=== Task item ===
Exactly the lines from the one holding "Open the pattern M (modeling) tool icon" to the end of the listing, both ends included, make up the expected answer.

=== Material provided ===
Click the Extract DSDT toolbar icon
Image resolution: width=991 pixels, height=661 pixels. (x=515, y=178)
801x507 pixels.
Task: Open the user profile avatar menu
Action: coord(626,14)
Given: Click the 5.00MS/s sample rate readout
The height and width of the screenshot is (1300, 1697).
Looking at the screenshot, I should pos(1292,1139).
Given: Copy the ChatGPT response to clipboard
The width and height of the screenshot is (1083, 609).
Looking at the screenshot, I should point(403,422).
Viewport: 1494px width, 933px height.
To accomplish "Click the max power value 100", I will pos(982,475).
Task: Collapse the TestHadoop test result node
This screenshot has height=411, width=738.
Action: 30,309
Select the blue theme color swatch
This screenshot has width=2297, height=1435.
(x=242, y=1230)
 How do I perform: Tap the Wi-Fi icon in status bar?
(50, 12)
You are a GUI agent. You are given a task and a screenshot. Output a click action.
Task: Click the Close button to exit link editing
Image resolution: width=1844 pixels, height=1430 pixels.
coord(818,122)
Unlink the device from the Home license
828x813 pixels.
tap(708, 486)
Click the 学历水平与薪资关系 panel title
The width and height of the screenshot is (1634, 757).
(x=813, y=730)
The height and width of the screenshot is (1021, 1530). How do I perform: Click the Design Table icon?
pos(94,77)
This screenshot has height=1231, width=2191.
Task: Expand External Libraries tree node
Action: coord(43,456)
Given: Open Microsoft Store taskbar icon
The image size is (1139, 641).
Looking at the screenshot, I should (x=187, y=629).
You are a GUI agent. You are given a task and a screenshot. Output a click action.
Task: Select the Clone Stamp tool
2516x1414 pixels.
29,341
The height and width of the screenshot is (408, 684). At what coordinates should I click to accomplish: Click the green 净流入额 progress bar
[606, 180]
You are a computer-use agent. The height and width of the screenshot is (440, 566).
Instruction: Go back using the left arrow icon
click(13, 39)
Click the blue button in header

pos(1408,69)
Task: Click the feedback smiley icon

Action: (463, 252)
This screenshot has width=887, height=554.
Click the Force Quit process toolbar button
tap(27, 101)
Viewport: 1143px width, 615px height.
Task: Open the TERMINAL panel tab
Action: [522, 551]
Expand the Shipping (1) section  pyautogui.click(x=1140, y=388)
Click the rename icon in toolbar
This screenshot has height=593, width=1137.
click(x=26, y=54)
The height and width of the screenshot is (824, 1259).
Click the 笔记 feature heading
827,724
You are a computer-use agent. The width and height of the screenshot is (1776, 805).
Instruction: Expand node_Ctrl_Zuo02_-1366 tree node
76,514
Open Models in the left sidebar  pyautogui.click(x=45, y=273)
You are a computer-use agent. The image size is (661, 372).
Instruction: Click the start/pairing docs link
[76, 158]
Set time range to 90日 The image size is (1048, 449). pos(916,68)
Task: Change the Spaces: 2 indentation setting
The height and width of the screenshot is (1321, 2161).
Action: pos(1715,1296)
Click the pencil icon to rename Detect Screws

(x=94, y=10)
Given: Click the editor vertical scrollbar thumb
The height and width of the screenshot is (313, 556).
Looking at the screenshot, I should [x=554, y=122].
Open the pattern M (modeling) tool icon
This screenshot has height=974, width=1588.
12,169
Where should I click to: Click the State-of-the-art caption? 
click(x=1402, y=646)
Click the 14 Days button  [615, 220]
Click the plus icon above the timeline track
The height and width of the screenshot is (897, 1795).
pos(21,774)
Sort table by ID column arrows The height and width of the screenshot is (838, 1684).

=== Solved exercise ===
Open the pattern M (modeling) tool icon
This screenshot has height=974, width=1588.
12,169
Where should I click to: Click the State-of-the-art caption? 
click(x=1402, y=646)
Click the 14 Days button  [615, 220]
Click the plus icon above the timeline track
The height and width of the screenshot is (897, 1795).
pos(21,774)
Sort table by ID column arrows The height and width of the screenshot is (838, 1684).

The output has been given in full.